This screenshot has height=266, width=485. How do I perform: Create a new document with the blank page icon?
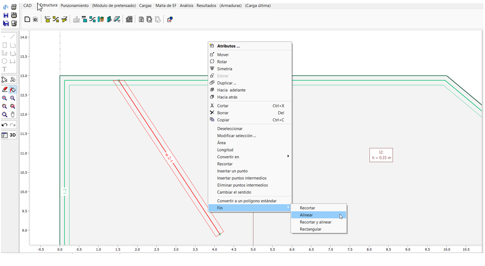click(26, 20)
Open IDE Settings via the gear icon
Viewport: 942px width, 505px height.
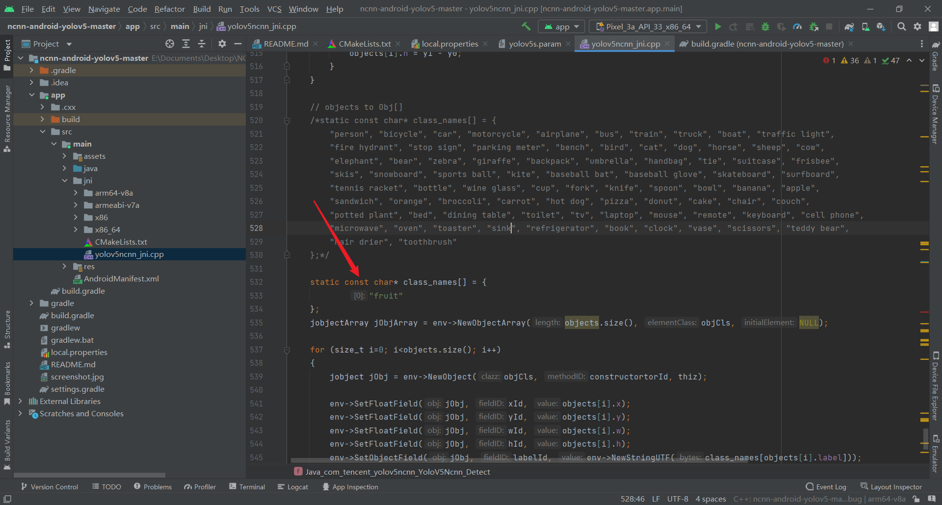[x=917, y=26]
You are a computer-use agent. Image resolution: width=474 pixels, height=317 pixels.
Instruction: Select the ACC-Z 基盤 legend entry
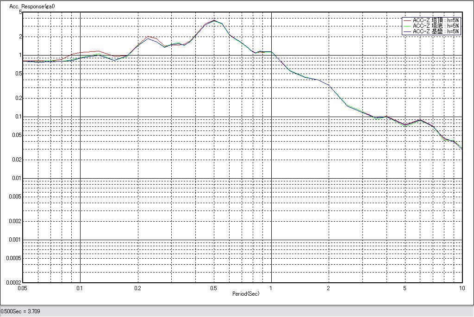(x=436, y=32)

▸ **Task objective**
Repeat all of the records above, substituting "button" for "icon" everywhere it appears and keeping everything else the same. Leave out the pictures.

▸ **Solution to the problem**
This screenshot has height=266, width=485. How do I perform: Create a new document with the blank page button?
click(26, 20)
Open IDE Settings via the gear button
Viewport: 942px width, 505px height.
[x=917, y=26]
You are a computer-use agent. Image resolution: width=474 pixels, height=317 pixels.
Instruction: Select the ACC-Z 基盤 legend entry
(x=436, y=32)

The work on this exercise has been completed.